No Walk in the Park: The Viability and Fairness of Social Media Analysis for Parks and Recreation Policy Making

How to cite this study

Mashhadi, A., Winder, S.G., Lia, E.H. and Wood, S.A. 2021. No walk in the park: the viability and fairness of social media analysis for parks and recreational policy making. In Proceedings of the International AAAI Conference on Web and Social Media 15: 409-420.

Overview

This study examines the biases in social media analyses using different data sources that estimate the number and demographics of visitors to urban parks. Flickr, Instagram, an on-site survey, an online/phone survey, and an AI facial recognition program are utilized to address the bias that can be generated from different social media platforms. The number of visitors and demographic composition of the visitors are estimated using an AI facial recognition algorithm (Face+++).

Relevance

This study is relevant for researchers interested in using several research methods to improve social media analyses of park visitation. Visitation estimates can inform management decisions and improve recreational opportunities. Researchers should keep in mind that two important biases can develop from social media analyses: those that result from how the data is generated and those that are caused by the algorithms that analyze the data. For example, changes in the popularity of social media platforms may bias photo-user-days (PUDs) over time and AI algorithms can be trained on different datasets, potentially leading to bias in the results.

Location

This study focuses on 10 randomly selected urban parks in Seattle, Washington.

Trail Type

This study evaluates 10 city parks in Seattle, Washington, representing a broad range of park types, neighborhoods, and user groups.

Purpose

The purpose of this study was to determine whether geo-located images shared publicly on social media can offer an accurate portrait of urban park visitors and their demographics. The funding for this work was provided by the Bullitt Foundation.

Findings

  • Instagram PUDs were found to be substantially higher than Flickr PUDs from January 2016-January 2019.  The number of Instagram photos increased overall while the number of photos posted on Flickr declined, potentially reflecting the popularity of the platforms over time. 
  • The average number of people that appear in photographs (counted by humans) is consistent between Instagram and Flickr. However, Face++ undercounts people in social media photos, leading to an underestimate of park visitation rates. 
  • According to the demographic detection feature of Face++, Flickr images contain a greater number of children, with a manual inspection of some of the images indicating that Flickr is more often used for photographing sports events that included children.
  • The facial recognition algorithm fails to detect subjects in photographs of group activities. 
  • Photographs containing children are twice as likely to be under-detected by the algorithm compared to images that lack children.
  • In the intercept survey, more respondents reported their race as White than those in the social media posts identified by Face+++. This indicates that in this study the content of photographs captures a greater proportion of non-white visitors than traditional methods of surveying park users.

Methods

This study uses people counted from images posted on Flickr and Instagram from January to  2016 to January 2019 to estimate visitation rates and visitor demographics.
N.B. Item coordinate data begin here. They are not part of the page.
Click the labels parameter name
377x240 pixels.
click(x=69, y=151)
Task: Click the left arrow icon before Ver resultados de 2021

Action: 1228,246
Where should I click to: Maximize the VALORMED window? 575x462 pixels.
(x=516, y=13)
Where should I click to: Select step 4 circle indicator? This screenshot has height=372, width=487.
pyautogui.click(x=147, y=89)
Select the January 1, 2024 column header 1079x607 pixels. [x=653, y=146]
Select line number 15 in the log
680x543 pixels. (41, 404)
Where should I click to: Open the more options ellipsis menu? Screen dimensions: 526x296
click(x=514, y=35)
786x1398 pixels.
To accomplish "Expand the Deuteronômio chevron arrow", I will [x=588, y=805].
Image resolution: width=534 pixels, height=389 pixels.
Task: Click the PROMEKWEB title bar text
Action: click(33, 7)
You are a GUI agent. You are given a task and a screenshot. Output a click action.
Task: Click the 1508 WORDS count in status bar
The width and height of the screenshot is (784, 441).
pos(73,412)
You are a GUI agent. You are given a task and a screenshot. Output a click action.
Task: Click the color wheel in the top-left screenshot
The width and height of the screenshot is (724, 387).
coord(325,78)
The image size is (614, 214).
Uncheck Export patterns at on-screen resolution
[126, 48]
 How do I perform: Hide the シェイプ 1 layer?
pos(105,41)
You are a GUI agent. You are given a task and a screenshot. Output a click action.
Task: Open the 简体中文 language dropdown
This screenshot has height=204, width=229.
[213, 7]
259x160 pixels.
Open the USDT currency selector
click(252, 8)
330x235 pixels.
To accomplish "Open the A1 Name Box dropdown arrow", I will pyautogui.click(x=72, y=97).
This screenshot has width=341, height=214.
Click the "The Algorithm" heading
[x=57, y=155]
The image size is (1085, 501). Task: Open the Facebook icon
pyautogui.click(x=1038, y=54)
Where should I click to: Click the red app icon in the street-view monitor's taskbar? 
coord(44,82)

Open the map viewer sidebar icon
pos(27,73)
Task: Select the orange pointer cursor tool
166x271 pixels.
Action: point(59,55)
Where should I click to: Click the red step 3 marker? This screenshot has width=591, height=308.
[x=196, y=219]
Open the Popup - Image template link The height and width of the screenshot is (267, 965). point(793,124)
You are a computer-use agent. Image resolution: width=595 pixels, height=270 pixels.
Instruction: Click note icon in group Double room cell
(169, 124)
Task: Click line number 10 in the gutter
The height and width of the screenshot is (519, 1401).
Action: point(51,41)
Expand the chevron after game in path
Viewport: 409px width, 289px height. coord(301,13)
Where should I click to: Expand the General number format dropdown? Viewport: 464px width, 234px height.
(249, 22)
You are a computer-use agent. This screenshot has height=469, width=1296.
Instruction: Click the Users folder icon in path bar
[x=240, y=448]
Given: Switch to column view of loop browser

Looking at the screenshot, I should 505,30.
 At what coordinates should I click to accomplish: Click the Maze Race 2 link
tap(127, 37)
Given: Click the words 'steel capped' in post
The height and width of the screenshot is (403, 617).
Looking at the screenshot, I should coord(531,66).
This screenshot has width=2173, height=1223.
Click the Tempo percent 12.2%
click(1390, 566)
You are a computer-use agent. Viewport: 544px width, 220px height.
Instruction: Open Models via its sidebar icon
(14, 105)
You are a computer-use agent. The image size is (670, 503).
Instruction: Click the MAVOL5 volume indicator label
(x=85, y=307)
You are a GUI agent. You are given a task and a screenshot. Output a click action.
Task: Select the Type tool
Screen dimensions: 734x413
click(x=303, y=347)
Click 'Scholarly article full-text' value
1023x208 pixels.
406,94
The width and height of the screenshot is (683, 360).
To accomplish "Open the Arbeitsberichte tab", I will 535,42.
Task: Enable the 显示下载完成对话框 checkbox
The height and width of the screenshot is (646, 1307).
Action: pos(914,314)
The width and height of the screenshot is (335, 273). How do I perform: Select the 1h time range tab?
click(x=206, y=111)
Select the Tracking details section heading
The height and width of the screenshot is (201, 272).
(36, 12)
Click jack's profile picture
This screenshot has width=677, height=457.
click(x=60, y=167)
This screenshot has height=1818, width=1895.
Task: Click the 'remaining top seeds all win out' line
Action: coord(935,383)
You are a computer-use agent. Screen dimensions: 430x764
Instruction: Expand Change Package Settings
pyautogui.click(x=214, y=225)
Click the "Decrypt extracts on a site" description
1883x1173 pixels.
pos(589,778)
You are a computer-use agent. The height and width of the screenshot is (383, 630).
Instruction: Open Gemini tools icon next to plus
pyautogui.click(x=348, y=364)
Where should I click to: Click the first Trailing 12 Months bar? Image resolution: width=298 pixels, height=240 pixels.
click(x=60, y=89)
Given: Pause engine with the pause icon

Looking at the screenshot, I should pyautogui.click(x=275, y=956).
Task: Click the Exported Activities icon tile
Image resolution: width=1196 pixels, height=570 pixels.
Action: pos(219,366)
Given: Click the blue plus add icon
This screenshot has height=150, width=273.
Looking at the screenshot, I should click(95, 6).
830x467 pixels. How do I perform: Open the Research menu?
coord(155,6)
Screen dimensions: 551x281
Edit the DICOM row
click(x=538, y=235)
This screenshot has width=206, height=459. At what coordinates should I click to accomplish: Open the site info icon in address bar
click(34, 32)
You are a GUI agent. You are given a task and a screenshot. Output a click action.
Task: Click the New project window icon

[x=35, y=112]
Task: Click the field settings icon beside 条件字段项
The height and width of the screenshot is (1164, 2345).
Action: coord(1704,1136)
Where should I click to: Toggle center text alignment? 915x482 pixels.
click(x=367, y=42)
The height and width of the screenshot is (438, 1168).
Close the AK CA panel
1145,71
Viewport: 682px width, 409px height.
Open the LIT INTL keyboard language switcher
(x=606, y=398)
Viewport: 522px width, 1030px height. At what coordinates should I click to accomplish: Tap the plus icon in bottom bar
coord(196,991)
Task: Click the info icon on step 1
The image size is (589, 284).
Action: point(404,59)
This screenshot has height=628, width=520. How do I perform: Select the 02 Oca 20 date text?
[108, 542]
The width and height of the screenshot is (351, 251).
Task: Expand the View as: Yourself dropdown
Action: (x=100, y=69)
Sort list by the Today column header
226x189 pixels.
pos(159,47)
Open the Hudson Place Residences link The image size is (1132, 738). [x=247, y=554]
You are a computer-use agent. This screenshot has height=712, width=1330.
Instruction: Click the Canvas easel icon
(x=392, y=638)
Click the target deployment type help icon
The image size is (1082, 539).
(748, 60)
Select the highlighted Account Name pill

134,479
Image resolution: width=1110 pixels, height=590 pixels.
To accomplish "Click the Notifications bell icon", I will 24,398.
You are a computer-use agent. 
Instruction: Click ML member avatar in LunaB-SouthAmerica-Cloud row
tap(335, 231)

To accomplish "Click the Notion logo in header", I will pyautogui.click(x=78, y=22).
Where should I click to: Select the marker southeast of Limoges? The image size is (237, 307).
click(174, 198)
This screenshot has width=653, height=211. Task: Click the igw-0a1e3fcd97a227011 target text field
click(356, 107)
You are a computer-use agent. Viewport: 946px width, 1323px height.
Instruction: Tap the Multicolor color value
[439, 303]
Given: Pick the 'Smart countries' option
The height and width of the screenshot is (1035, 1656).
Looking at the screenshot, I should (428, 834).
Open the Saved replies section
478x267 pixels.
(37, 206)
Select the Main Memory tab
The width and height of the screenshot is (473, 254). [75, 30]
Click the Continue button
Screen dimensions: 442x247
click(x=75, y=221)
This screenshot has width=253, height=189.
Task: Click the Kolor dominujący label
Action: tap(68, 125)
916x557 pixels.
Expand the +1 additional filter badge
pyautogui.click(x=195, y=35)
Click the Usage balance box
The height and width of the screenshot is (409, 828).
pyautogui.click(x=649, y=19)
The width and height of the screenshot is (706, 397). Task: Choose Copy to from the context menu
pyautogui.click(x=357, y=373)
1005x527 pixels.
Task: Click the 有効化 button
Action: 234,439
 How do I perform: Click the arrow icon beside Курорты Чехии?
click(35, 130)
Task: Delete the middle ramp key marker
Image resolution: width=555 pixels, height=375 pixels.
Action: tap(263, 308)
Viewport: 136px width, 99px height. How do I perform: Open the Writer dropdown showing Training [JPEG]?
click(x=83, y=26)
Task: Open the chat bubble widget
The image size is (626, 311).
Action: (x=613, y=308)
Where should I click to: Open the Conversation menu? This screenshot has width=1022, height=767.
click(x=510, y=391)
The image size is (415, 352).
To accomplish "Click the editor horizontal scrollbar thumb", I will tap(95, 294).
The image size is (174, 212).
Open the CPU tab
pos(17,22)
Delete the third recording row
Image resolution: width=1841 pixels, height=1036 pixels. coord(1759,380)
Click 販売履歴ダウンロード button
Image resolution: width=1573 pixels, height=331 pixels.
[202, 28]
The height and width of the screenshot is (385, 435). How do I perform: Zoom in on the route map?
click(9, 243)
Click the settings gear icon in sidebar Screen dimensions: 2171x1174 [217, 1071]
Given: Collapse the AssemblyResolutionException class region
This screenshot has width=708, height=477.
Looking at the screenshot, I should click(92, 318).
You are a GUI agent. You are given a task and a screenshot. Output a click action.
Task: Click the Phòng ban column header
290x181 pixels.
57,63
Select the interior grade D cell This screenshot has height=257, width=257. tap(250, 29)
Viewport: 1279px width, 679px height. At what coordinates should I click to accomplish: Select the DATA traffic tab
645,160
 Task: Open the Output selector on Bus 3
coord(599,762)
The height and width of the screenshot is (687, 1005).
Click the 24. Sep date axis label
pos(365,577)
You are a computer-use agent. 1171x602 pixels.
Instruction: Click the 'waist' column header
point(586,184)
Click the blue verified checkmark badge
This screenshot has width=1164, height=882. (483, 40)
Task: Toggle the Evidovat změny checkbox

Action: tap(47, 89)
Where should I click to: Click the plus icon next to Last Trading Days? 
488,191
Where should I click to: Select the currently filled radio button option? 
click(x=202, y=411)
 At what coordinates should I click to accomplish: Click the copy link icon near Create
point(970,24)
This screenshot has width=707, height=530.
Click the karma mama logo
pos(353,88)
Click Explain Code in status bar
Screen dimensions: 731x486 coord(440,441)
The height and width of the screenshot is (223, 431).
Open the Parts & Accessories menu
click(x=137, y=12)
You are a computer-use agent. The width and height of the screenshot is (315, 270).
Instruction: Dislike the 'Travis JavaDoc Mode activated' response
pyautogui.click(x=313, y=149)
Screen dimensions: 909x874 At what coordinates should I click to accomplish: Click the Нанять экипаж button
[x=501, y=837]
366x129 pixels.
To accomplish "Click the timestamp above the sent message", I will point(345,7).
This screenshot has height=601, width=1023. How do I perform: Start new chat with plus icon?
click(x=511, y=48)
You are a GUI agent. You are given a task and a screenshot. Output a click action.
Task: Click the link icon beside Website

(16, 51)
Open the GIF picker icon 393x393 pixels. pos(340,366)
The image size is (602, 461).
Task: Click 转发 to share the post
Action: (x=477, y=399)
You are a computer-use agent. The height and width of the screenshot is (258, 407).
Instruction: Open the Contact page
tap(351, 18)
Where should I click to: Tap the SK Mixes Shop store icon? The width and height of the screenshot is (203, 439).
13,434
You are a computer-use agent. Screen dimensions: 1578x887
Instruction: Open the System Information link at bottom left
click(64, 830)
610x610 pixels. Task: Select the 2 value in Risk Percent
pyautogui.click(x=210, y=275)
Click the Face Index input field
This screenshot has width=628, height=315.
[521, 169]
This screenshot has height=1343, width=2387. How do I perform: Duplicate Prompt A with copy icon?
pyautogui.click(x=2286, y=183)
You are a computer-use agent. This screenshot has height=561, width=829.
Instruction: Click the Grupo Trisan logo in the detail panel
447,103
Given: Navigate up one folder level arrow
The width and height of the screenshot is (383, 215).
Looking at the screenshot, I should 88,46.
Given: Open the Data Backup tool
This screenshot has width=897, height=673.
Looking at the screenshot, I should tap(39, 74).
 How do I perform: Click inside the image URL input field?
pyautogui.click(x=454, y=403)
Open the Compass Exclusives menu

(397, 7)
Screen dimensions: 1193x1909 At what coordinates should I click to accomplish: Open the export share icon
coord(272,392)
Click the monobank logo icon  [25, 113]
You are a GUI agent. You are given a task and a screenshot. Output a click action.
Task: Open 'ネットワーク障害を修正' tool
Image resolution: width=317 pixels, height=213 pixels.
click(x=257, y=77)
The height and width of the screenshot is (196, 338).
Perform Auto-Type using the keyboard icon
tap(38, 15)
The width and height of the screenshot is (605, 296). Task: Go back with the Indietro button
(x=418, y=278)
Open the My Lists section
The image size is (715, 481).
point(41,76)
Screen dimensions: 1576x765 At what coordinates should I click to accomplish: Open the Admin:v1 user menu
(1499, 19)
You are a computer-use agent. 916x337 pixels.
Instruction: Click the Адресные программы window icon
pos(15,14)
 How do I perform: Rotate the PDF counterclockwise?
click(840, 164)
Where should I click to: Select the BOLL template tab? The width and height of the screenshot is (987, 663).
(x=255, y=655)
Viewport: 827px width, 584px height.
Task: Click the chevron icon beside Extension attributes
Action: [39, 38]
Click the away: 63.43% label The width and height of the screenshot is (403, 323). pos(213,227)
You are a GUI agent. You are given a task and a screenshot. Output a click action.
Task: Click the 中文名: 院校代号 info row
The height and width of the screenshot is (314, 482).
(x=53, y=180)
This demographic data was then compared to a visitor-intercept survey and a larger-scale multi-model survey of Seattle residents. The intercept survey took place at five randomly selected park exits and asked visitors to complete a written survey in English about visitors’ activities, demographics, and experiences in parks in their neighborhood. Responses were voluntary and no compensation was provided. 165 surveys were collected. In the multi-model survey, an 830-participant web and phone survey commissioned by Seattle Parks and Recreation was filtered to include responses of only those who live in the same sites and selected participants who visit the park more than10 times per year, reducing the sample to 72 participants. 

To study the biases in Instagram and Flickr, the number of people in photographs was manually counted by humans through Amazon Mechanical Turk and artificially counted using Face+++, an AI facial recognition program. These results were then compared to the human-labeled count and the algorithm, identifying false positives where the Face+++ over-counted people in the image (by mistaking a painting for a face, for example) or false negatives where faces should have been detected but were not. Demographics were divided into categories of “white” or “non-white” and “children” or “adults.” 500 pictures were analyzed.


Added to library on November 27, 2023